Article courtesy of Loveland Magazine.
When Neal Tew of Loveland opened a 12, 000 square foot squash facility, in Fairfax in January 2013, he had a vision. He wanted to create a viable model to introduce this new sport to youth throughout Cincinnati and to build a regional center of excellence for junior squash.
Fast-forward to 2015, and this Cincinnati native, a lifelong squash enthusiast, entrepreneur and former captain of the Harvard Squash Team, has done exactly what he set out to do.
Says Tew, “We recently entered into a long-term partnership with The Cincinnati Sports Club (CSC). As our new operating partner, the CSC brings industry experience and expertise that will free our coaching staff to focus on what they do best: teaching the game of squash and the life lessons that go with it. The T is an Academy focused on impacting young lives through engagement with a great life sport. We’re thrilled to have the Sports Club’s strength and expertise behind us.”
He adds, “The relationship also expands our squash facilities. The T has five squash courts, and the CSC has three. Combined, our eight courts make us the largest squash facility in the Midwest, with space to add four more. The arrangement positions us to be a leader as squash grows in the Cincinnati area. In fact, The T has been selected to host the 2016 Midwest Junior Squash Championships, a further testament to our excellent reputation on both a regional and national level.”
In another milestone, The T recently received their 501(c)(3) status, which enables them to receive grants from local partners and reach a greater number of children and schools in their community.
“This will fuel the good growth that is already happening at The T. In 2014, for example, our programming reached more than 130 boys and girls, from ages 5-16 from fifteen area public and private schools, (including St. Margaret of York, St. Columban, Loveland Early Childhood Center, Walnut Hills, Sycamore and Indian Hill), as well as children from across the Midwest. Most children participate in weekly instructional clinics and league play, while others travel from outside of Cincinnati to compete in our regional tournaments.

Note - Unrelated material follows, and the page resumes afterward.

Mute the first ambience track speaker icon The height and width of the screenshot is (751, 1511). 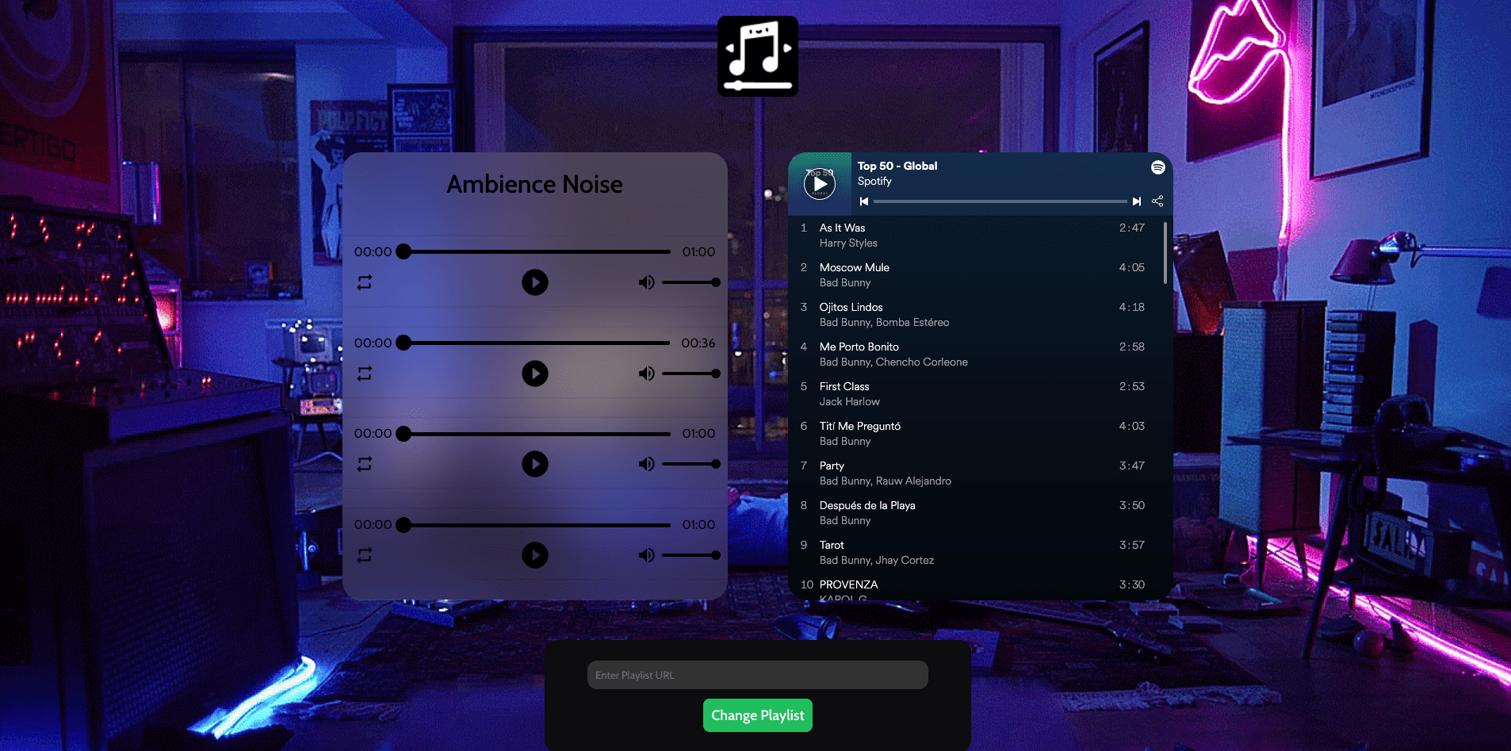(x=646, y=282)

Local children love the idea of spearheading a club squash team at their school. Walnut Hills and Indian Hill schools are good recent examples of the process: parent and child bring the idea to administrators, Tew and his team make a presentation, the school backs the idea of a parent-led club team, kids enroll in The T and they are off to the races. “The only way to make a club squash team happen is to ask!” Tew notes. “Lacrosse got its start in Cincinnati with small club teams. With a facility like The T ready to welcome squash teams, we can follow the same pattern.”
Tew adds, “Regional tournaments are a different approach. We want our children to know what squash at a higher level looks like. We host regional tournaments on a quarterly basis so our more experienced players can observe and compete against the best players in the region. This sparks their competitive spirit and fuels their drive to improve.” Those who really catch the squash bug may join The T Spartans, a group of fifteen students who compete in tournaments throughout the Midwest. One of these students, Tew’s son John Paul (a rising 6th grader at St. Margaret’s), won the 2014 Boys U11 National Championship, a major milestone for Cincinnati squash.
One of the things Tew loves most about squash is the relational dimension of the game. “Squash is a life sport and a family sport, ” he says, “something parents and kids can enjoy playing together for many years. At a program like ours, it’s never too late to learn squash. We have something for just about every level.”